Trasporto pubblico, da oggi rivoluzione sugli orari dei conducenti: avanza l’ipotesi dello sciopero
REGGIO
Non bastasse la neve, a complicare le cose per i trasporti pubblici c’è anche lo stato d’agitazione degli autoferrotranvieri di Seta. L’hanno proclamato venerdì tutte le sigle sindacali - Filt Cgil, Fit Cisl, Uilt Uil, Faisa Cisal e Ugl - a causa delle modifiche nei turni che l’azienda che dal primo gennaio gestisce il trasporto su gomma a Reggio, a Modena e Piacenza ha deciso di applicare da oggi.

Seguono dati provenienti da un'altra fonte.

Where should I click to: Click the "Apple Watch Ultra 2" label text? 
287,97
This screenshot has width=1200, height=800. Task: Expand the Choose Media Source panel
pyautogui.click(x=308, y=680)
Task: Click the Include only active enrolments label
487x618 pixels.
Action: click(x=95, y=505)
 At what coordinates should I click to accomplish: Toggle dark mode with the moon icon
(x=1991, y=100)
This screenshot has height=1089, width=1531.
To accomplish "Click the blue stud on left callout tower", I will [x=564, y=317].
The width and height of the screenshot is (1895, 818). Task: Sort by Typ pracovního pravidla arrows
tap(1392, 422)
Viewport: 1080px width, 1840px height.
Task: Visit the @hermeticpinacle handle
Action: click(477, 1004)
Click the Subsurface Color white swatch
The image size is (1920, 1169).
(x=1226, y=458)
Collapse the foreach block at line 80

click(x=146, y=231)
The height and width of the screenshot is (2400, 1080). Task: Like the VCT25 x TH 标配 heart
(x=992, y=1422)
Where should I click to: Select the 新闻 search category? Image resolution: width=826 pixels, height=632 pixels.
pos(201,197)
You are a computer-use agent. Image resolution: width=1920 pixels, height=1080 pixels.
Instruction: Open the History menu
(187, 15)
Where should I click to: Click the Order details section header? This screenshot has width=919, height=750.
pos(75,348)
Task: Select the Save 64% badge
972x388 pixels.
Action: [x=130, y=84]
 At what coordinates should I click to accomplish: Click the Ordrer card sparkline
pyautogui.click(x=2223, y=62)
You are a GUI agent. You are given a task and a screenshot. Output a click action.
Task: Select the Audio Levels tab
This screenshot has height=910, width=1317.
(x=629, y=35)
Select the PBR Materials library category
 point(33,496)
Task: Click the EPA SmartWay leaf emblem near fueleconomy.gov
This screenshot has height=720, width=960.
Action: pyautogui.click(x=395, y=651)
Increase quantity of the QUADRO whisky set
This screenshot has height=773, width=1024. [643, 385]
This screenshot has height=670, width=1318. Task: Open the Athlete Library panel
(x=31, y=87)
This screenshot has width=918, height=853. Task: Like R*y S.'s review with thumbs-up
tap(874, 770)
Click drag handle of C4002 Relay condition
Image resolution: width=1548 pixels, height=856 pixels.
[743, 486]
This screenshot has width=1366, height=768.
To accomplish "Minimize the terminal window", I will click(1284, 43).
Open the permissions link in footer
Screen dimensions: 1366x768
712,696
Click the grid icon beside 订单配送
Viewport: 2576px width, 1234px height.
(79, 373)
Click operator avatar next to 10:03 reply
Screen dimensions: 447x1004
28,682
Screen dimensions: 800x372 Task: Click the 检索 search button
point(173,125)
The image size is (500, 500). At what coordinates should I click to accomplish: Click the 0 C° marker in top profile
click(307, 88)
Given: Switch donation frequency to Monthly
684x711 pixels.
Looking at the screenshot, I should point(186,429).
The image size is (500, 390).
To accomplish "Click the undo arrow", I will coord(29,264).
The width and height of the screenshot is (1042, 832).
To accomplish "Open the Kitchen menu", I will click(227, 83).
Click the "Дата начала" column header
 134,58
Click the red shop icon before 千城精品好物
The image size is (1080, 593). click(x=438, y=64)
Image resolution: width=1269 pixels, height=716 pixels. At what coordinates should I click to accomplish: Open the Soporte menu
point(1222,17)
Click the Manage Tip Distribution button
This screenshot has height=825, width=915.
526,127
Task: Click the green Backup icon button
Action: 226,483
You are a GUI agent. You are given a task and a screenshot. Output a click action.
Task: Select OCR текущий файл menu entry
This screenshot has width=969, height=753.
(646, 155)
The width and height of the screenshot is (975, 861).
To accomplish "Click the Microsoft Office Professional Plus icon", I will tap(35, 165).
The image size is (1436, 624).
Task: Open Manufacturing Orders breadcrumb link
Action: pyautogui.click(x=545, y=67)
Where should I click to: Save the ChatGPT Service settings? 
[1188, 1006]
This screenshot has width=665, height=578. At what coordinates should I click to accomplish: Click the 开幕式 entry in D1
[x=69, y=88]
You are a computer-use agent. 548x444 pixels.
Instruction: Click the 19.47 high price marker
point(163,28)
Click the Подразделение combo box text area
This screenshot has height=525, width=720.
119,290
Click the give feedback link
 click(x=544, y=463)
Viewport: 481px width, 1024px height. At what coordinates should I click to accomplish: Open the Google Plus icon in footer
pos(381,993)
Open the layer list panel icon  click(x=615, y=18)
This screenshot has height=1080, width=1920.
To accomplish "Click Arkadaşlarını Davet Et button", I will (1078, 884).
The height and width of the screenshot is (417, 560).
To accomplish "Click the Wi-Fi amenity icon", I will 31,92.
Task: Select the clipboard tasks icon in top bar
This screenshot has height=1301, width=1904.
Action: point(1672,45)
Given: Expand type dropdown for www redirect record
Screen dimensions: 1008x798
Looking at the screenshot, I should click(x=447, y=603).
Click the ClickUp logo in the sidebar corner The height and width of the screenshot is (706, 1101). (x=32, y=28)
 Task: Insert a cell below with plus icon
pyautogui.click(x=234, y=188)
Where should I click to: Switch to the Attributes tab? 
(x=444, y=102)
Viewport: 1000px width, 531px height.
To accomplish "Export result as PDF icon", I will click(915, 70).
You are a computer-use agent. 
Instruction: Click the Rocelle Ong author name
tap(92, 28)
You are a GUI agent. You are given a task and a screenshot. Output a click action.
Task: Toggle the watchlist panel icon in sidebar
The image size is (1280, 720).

Per gli autisti, in sintesi, si riducono i tempi per i conducenti per prendere servizio. «Per fare un esempio – spiega il segretario regionale Ugl Giampaolo Casini – se prima un conducente che viene dalla provincia aveva 40 minuti di tempo prima di prendere servizio sulle tratte urbane, ora ne avrà solo 20. Basterebbe che incappasse in un incidente mentre viene al lavoro per mettere a repentaglio l’intero turno».
A far storcere il naso non sono solo le modifiche sui tempi di attacco e stacco al servizio, ma anche il fatto che Seta ha intenzione di far lavora in servizi urbani anche chi abitualmente opera in quelli extraurbani. «L’esempio sono gli scuolabus che dalla provincia raggiungono i capoluoghi – fanno sapere dall’azienda – e se prima gli autisti, dopo averli accompagnati, aspettavano gli studenti all’uscita di scuola, ora invece verranno utilizzati per l’attività lavorativa in città».
Il tutto, sempre secondo Seta, «nel pieno rispetto del contratto di lavoro, ma l’obiettivo è ridurre i tempi di riposo e far lavorare di più i nostri dipendenti, consentendo così all’azienda di risparmiare». Non la pensano così i sindacati di categoria, che sono sul piede di guerra: oggi incontreranno il prefetto, che come d’abitudine farà da tramite con la controparte, ma se non si dovesse arrivare a un accordo entro dieci giorni lo sciopero sarà inevitabile. «Con questa politica Seta rischia di ridurre la qualità del servizio offerto e di mettere fortemente in difficoltà i conducenti», prosegue Casini. E per il trasporto pubblico reggiano si annuncia un altro periodo caldo.(d.g.)